Under this programme, three sites have been identified in Rudraprayag, Rishikesh and Nainital where Japanese method of restricting landslides would be adopted in coming years. Activist Anil Kumar Joshi, known as Mountain Man, blames development activities behind this occurrence. “Road construction in the vulnerable
valley is the main reason why it (landslide) is happening. No steps are taken to secure the sensitivity of mountains,” he said. Others blame poor vegetation.


“The vegetation in hills isn’t enough to hold the topsoil which results in erosion,” said environmentalist Vikrant Tongad, who raised the issue of pollution by rafting and camping in white waters. “The Government must take immediate steps to plant trees with deep roots so that we could at least avoid this occurrence in coming years,” Tongad said.


Thus, the reasons can be multiple but the role of excessive human interference with nature cannot be ruled out. Technological intervention can stem the damage to an extent but unless environment protection measures are taken up, landslides and other unpredictable natural catastrophes can always occur.


With years of unbridled ‘development’ we have already ended up with a very fragile and vulnerable environment around us and any little imbalance can tip the scale. We have already seen such instances of weather extremities. Landslides, earthquakes, floods, droughts, storms, forest fires, heat waves etc have only increased over the last few decades and more people are dying than ever before since populations globally have multiplied unprecedentedly.


More the population, greater is the danger to nature and environment due to expanding the sphere of human activities and newer areas of settlement that changes the geographical and topographical makeup of the regions people spread into.
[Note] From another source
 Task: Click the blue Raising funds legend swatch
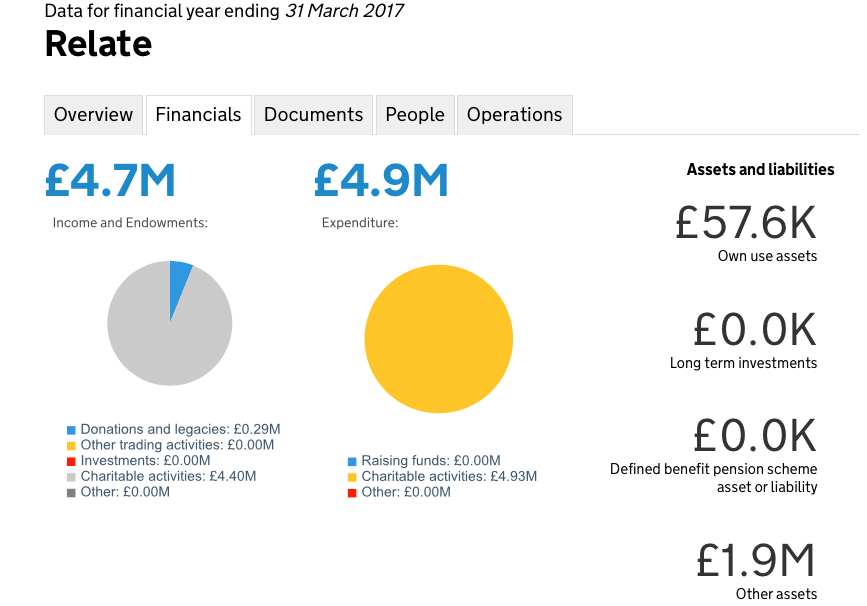[352, 461]
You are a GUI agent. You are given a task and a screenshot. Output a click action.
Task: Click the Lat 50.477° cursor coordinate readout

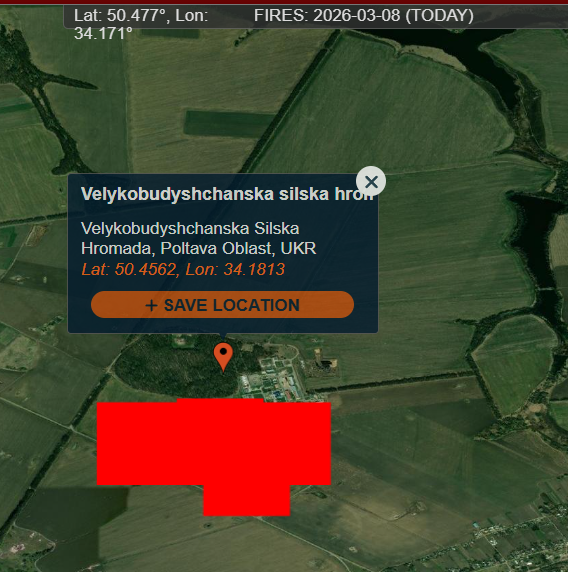click(141, 24)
This is a global phenomenon but in India, due to her higher density of population and economic backwardness, the implications are more pronounced and more intense in their damage. Indian population is thus more vulnerable to weather aberrations and accordingly, we need to safeguard our interests. Denudation of the hills has been rampant and reckless in the last two decades.
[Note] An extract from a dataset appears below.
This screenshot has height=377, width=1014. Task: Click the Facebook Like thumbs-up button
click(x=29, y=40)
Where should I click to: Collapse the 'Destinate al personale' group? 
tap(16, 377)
Hotels and resorts have been built randomly with little consideration for environment norms. Roads have been cut across hills with loose gravel and soft soil that can’t even hold trees. This has made the hills weak and brittle. Increased movement of vehicles further weakens them. Trekking, camping and other human activities on the hills also cause environmental damage. Government regulations have been thrown to the winds. There are laws and rules but they are hardly followed or implemented.


This is the case across the nation; not something specific to Uttarakhand. In Kashmir, Bengal, Kerala and Himachal too, the situation is no different. While we have seen business and prosperity and ran in its mad pursuit, we have forgotten the need to preserve nature and its sanctity. Today, nature is taking its sweet revenge. So much damage has already been wrought despite repeated warnings by scientists and environmental groups that even technology can’t be adequate to end all the problems nature poses before us today.
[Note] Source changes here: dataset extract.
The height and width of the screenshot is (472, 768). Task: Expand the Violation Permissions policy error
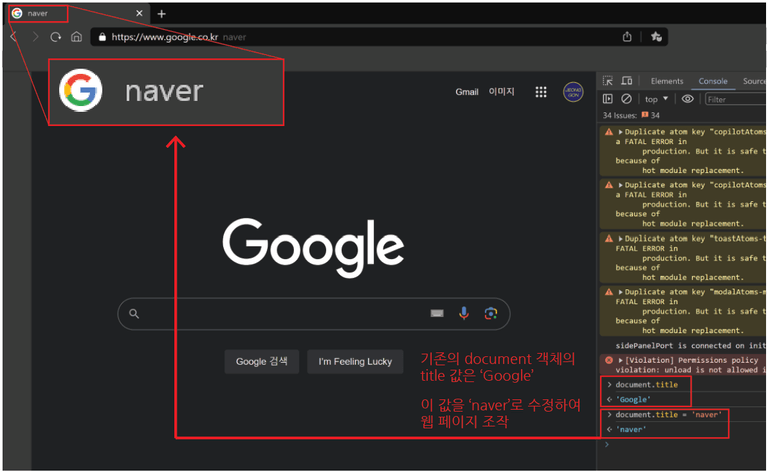pyautogui.click(x=621, y=360)
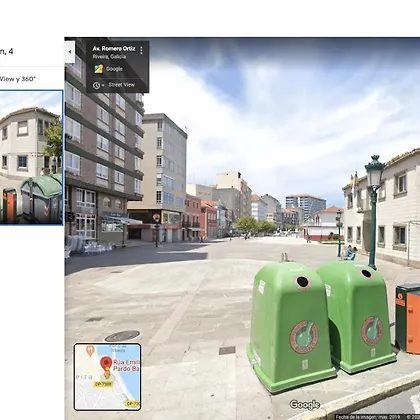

The only way is to change our habits and relations with nature. We need to stop all further constructions in the hilly regions. We need to regulate the number of vehicles that move there.


We need to check water, air and noise pollution that damage the pristine ecosystems. We need to have more trees to replenish the lost ones. We need to lessen carbon footprints by taking eco-friendly measures. We simply need more nature and fewer humans. We have no right to disturb the equilibrium of nature that is brought in by human audacity.


Locals have to be made aware and involved in restoration measures. Locals have a big constructive role to play if they get the right training and resources. Their consciousness and alertness can save a lot of damage. Leaders need to be proactive in bringing this change. They have the power and influence and they must use them here to give direction to people’s thoughts and ways of life.